ABOUT THIS TASK
Set down each line of the material that follows, exactly, with no pictures.

GIVEN DATA

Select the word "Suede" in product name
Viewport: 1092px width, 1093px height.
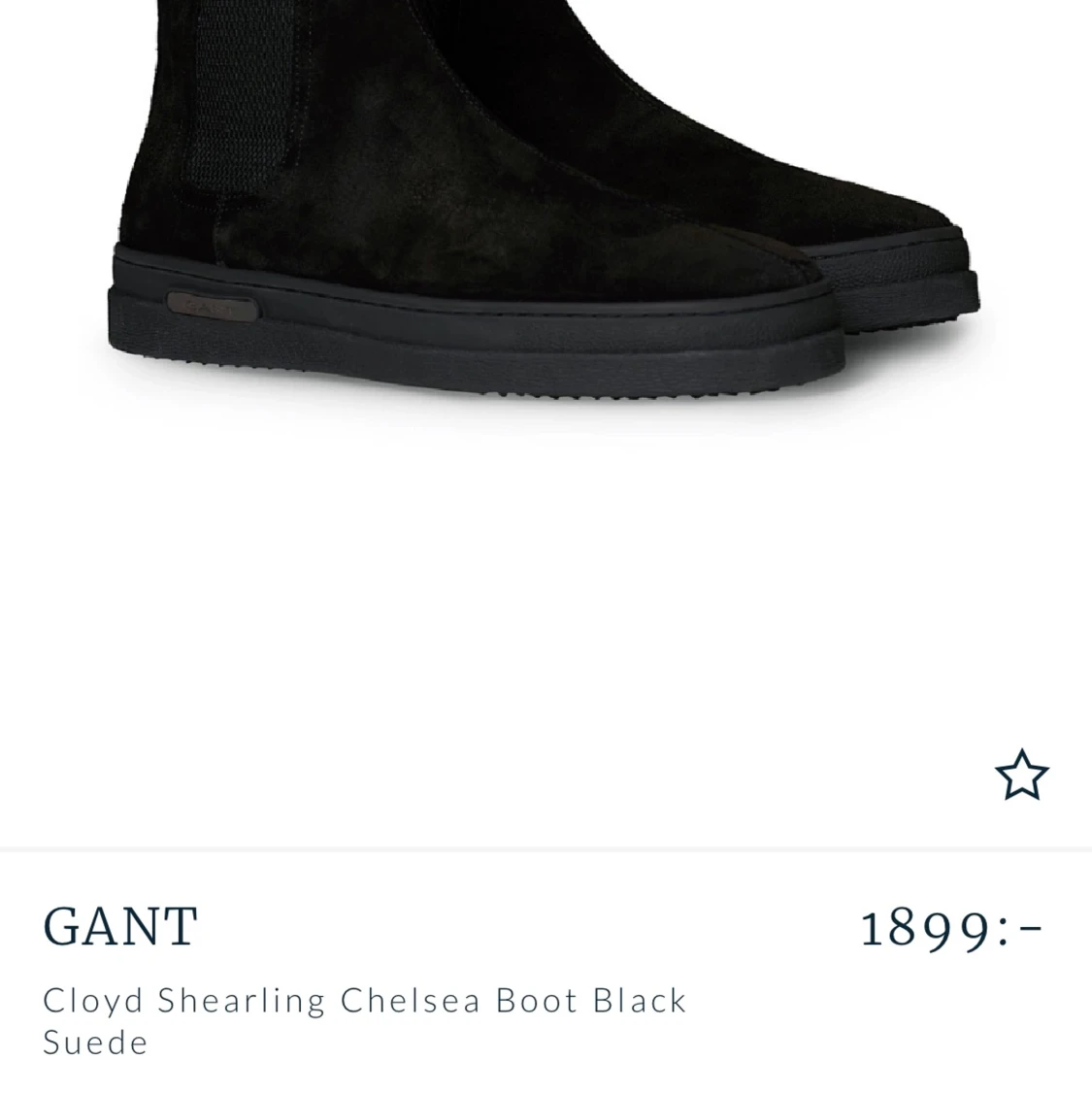pyautogui.click(x=95, y=1043)
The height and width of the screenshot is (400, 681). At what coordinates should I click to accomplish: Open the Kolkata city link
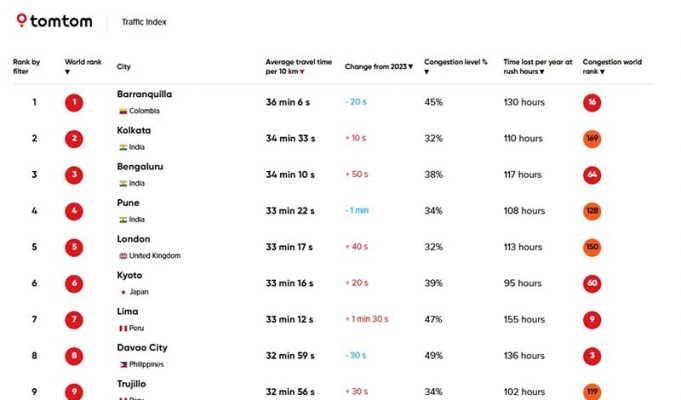(134, 130)
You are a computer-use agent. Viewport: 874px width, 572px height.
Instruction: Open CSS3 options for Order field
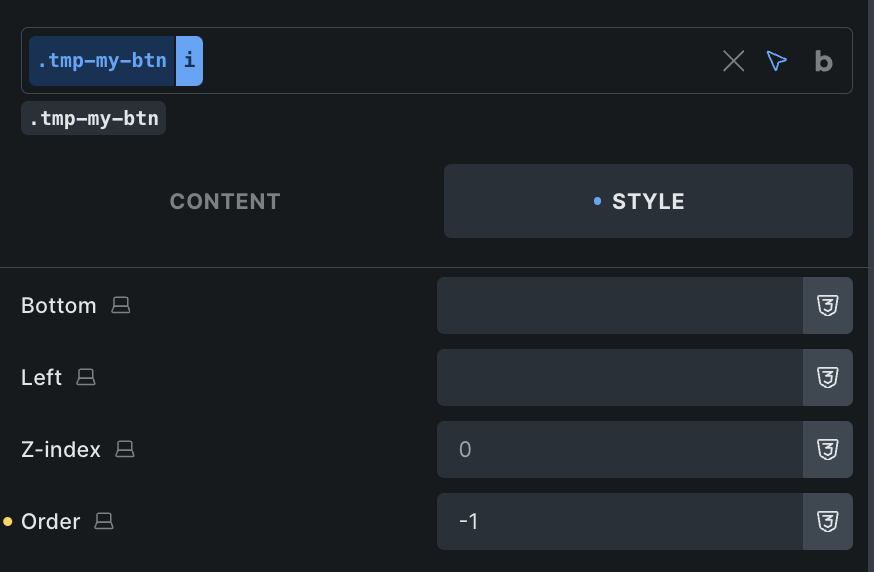point(828,521)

TASK SOLUTION
Select the word "Suede" in product name
Viewport: 1092px width, 1093px height.
pyautogui.click(x=95, y=1043)
The height and width of the screenshot is (400, 681). At what coordinates should I click to accomplish: Open the Kolkata city link
(134, 130)
You are a computer-use agent. Viewport: 874px width, 572px height.
Instruction: Open CSS3 options for Order field
point(828,521)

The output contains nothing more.